** PROVIDED DATA **
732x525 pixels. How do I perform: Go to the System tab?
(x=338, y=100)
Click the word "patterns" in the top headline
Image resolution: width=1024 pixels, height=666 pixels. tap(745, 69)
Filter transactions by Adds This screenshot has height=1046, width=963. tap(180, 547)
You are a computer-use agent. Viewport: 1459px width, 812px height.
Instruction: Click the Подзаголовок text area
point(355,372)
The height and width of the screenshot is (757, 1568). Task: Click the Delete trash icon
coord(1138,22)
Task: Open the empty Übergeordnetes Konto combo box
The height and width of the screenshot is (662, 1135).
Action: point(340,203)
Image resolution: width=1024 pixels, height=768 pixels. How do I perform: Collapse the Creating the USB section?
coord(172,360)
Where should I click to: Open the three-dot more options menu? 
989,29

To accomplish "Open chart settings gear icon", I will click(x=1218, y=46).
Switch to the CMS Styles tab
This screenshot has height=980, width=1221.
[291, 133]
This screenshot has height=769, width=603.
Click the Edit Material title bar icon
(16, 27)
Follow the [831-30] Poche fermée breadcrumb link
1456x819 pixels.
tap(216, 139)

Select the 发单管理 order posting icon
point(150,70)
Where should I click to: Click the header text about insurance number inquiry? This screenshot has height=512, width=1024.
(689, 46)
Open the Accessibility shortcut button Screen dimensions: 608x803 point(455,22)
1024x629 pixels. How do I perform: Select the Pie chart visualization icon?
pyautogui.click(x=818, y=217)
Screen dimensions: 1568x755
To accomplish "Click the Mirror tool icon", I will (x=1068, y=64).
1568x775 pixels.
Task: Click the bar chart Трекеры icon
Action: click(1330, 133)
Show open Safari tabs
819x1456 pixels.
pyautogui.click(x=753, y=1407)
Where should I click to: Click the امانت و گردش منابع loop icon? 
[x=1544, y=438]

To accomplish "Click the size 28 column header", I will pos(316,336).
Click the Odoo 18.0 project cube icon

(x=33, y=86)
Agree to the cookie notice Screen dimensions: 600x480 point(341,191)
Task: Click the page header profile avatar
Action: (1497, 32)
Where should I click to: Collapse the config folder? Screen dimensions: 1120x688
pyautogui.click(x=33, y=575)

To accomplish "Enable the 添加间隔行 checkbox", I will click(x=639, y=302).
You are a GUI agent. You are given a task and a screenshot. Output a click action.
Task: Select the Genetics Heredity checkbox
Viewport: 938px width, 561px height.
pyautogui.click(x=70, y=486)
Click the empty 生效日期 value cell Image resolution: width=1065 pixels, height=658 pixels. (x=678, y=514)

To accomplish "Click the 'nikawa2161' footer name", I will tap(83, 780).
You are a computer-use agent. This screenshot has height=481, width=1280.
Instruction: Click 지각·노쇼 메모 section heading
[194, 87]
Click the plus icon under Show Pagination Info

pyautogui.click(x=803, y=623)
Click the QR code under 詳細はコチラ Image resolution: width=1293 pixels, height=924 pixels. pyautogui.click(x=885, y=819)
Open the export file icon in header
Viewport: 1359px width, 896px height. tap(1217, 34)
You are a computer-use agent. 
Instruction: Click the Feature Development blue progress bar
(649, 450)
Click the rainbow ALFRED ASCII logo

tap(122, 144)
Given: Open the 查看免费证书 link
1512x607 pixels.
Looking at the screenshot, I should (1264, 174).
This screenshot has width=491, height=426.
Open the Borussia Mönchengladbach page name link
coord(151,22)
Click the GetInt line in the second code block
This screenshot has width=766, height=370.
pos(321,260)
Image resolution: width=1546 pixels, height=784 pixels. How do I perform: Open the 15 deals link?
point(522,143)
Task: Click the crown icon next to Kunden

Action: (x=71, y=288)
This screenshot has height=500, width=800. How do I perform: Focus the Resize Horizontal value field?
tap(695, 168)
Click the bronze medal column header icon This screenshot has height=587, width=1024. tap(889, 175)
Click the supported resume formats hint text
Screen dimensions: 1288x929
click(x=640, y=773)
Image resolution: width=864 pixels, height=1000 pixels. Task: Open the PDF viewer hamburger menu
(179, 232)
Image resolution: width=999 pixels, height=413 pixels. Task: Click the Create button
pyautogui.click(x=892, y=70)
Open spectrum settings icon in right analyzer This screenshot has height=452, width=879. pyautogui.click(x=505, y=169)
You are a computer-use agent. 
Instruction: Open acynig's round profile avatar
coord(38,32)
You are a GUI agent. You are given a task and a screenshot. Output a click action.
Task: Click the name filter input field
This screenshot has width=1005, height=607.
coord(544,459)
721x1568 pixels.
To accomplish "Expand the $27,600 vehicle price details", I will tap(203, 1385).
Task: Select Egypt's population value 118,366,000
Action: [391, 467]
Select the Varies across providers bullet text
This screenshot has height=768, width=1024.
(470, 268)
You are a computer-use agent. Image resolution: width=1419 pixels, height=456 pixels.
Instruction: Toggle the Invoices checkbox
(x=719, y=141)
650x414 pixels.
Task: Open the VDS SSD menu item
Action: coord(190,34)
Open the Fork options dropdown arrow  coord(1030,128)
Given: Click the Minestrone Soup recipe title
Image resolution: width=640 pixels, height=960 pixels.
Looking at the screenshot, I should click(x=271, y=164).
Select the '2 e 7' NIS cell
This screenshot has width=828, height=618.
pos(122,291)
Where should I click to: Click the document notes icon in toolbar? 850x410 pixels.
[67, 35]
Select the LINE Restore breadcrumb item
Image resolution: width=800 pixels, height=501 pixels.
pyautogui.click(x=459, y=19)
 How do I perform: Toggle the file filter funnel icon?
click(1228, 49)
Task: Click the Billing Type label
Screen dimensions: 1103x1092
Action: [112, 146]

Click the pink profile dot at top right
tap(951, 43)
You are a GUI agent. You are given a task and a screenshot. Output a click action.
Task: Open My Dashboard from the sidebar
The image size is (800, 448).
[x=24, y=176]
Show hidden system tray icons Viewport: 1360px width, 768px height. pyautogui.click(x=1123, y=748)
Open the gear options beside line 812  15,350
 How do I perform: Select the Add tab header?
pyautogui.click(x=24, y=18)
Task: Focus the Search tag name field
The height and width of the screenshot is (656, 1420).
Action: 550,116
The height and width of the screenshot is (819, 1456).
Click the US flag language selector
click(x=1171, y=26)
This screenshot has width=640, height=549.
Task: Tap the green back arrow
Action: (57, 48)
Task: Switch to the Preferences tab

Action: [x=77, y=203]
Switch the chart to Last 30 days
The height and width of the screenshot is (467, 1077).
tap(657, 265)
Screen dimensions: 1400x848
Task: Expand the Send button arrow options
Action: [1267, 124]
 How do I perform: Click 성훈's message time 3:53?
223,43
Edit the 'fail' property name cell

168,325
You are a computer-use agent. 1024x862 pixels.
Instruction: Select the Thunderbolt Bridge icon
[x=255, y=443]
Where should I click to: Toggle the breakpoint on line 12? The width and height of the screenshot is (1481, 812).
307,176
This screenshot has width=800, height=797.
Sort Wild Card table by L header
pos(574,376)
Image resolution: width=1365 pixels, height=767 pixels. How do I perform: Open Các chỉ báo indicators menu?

** PROMPT **
Reproduce the material above, swapping every "How do I perform" for "How can I carry out" and leaving everything else as it is.

** RESULT OF THE TASK **
732x525 pixels. How can I carry out: Go to the System tab?
(x=338, y=100)
Click the word "patterns" in the top headline
Image resolution: width=1024 pixels, height=666 pixels. tap(745, 69)
Filter transactions by Adds This screenshot has height=1046, width=963. tap(180, 547)
You are a computer-use agent. Viewport: 1459px width, 812px height.
Instruction: Click the Подзаголовок text area
point(355,372)
The height and width of the screenshot is (757, 1568). Task: Click the Delete trash icon
coord(1138,22)
Task: Open the empty Übergeordnetes Konto combo box
The height and width of the screenshot is (662, 1135).
Action: point(340,203)
Image resolution: width=1024 pixels, height=768 pixels. How can I carry out: Collapse the Creating the USB section?
coord(172,360)
Where should I click to: Open the three-dot more options menu? 
989,29

To accomplish "Open chart settings gear icon", I will click(x=1218, y=46).
Switch to the CMS Styles tab
This screenshot has height=980, width=1221.
[291, 133]
This screenshot has height=769, width=603.
Click the Edit Material title bar icon
(16, 27)
Follow the [831-30] Poche fermée breadcrumb link
1456x819 pixels.
tap(216, 139)

Select the 发单管理 order posting icon
point(150,70)
Where should I click to: Click the header text about insurance number inquiry? This screenshot has height=512, width=1024.
(689, 46)
Open the Accessibility shortcut button Screen dimensions: 608x803 point(455,22)
1024x629 pixels. How can I carry out: Select the Pie chart visualization icon?
pyautogui.click(x=818, y=217)
Screen dimensions: 1568x755
To accomplish "Click the Mirror tool icon", I will (x=1068, y=64).
1568x775 pixels.
Task: Click the bar chart Трекеры icon
Action: click(1330, 133)
Show open Safari tabs
819x1456 pixels.
pyautogui.click(x=753, y=1407)
Where should I click to: Click the امانت و گردش منابع loop icon? 
[x=1544, y=438]

To accomplish "Click the size 28 column header", I will pos(316,336).
Click the Odoo 18.0 project cube icon

(x=33, y=86)
Agree to the cookie notice Screen dimensions: 600x480 point(341,191)
Task: Click the page header profile avatar
Action: (1497, 32)
Where should I click to: Collapse the config folder? Screen dimensions: 1120x688
pyautogui.click(x=33, y=575)

To accomplish "Enable the 添加间隔行 checkbox", I will click(x=639, y=302).
You are a GUI agent. You are given a task and a screenshot. Output a click action.
Task: Select the Genetics Heredity checkbox
Viewport: 938px width, 561px height.
pyautogui.click(x=70, y=486)
Click the empty 生效日期 value cell Image resolution: width=1065 pixels, height=658 pixels. (x=678, y=514)

To accomplish "Click the 'nikawa2161' footer name", I will tap(83, 780).
You are a computer-use agent. This screenshot has height=481, width=1280.
Instruction: Click 지각·노쇼 메모 section heading
[194, 87]
Click the plus icon under Show Pagination Info

pyautogui.click(x=803, y=623)
Click the QR code under 詳細はコチラ Image resolution: width=1293 pixels, height=924 pixels. pyautogui.click(x=885, y=819)
Open the export file icon in header
Viewport: 1359px width, 896px height. tap(1217, 34)
You are a computer-use agent. 
Instruction: Click the Feature Development blue progress bar
(649, 450)
Click the rainbow ALFRED ASCII logo

tap(122, 144)
Given: Open the 查看免费证书 link
1512x607 pixels.
Looking at the screenshot, I should (1264, 174).
This screenshot has width=491, height=426.
Open the Borussia Mönchengladbach page name link
coord(151,22)
Click the GetInt line in the second code block
This screenshot has width=766, height=370.
pos(321,260)
Image resolution: width=1546 pixels, height=784 pixels. How can I carry out: Open the 15 deals link?
point(522,143)
Task: Click the crown icon next to Kunden

Action: (x=71, y=288)
This screenshot has height=500, width=800. How can I carry out: Focus the Resize Horizontal value field?
tap(695, 168)
Click the bronze medal column header icon This screenshot has height=587, width=1024. tap(889, 175)
Click the supported resume formats hint text
Screen dimensions: 1288x929
click(x=640, y=773)
Image resolution: width=864 pixels, height=1000 pixels. Task: Open the PDF viewer hamburger menu
(179, 232)
Image resolution: width=999 pixels, height=413 pixels. Task: Click the Create button
pyautogui.click(x=892, y=70)
Open spectrum settings icon in right analyzer This screenshot has height=452, width=879. pyautogui.click(x=505, y=169)
You are a computer-use agent. 
Instruction: Open acynig's round profile avatar
coord(38,32)
You are a GUI agent. You are given a task and a screenshot. Output a click action.
Task: Click the name filter input field
This screenshot has width=1005, height=607.
coord(544,459)
721x1568 pixels.
To accomplish "Expand the $27,600 vehicle price details", I will tap(203, 1385).
Task: Select Egypt's population value 118,366,000
Action: [391, 467]
Select the Varies across providers bullet text
This screenshot has height=768, width=1024.
(470, 268)
You are a computer-use agent. Image resolution: width=1419 pixels, height=456 pixels.
Instruction: Toggle the Invoices checkbox
(x=719, y=141)
650x414 pixels.
Task: Open the VDS SSD menu item
Action: coord(190,34)
Open the Fork options dropdown arrow  coord(1030,128)
Given: Click the Minestrone Soup recipe title
Image resolution: width=640 pixels, height=960 pixels.
Looking at the screenshot, I should click(x=271, y=164).
Select the '2 e 7' NIS cell
This screenshot has width=828, height=618.
pos(122,291)
Where should I click to: Click the document notes icon in toolbar? 850x410 pixels.
[67, 35]
Select the LINE Restore breadcrumb item
Image resolution: width=800 pixels, height=501 pixels.
pyautogui.click(x=459, y=19)
 How can I carry out: Toggle the file filter funnel icon?
click(1228, 49)
Task: Click the Billing Type label
Screen dimensions: 1103x1092
Action: [112, 146]

Click the pink profile dot at top right
tap(951, 43)
You are a GUI agent. You are given a task and a screenshot. Output a click action.
Task: Open My Dashboard from the sidebar
The image size is (800, 448).
[x=24, y=176]
Show hidden system tray icons Viewport: 1360px width, 768px height. pyautogui.click(x=1123, y=748)
Open the gear options beside line 812  15,350
 How can I carry out: Select the Add tab header?
pyautogui.click(x=24, y=18)
Task: Focus the Search tag name field
The height and width of the screenshot is (656, 1420).
Action: 550,116
The height and width of the screenshot is (819, 1456).
Click the US flag language selector
click(x=1171, y=26)
This screenshot has width=640, height=549.
Task: Tap the green back arrow
Action: (57, 48)
Task: Switch to the Preferences tab

Action: [x=77, y=203]
Switch the chart to Last 30 days
The height and width of the screenshot is (467, 1077).
tap(657, 265)
Screen dimensions: 1400x848
Task: Expand the Send button arrow options
Action: [1267, 124]
 How can I carry out: Click 성훈's message time 3:53?
223,43
Edit the 'fail' property name cell

168,325
You are a computer-use agent. 1024x862 pixels.
Instruction: Select the Thunderbolt Bridge icon
[x=255, y=443]
Where should I click to: Toggle the breakpoint on line 12? The width and height of the screenshot is (1481, 812).
307,176
This screenshot has width=800, height=797.
Sort Wild Card table by L header
pos(574,376)
Image resolution: width=1365 pixels, height=767 pixels. How can I carry out: Open Các chỉ báo indicators menu?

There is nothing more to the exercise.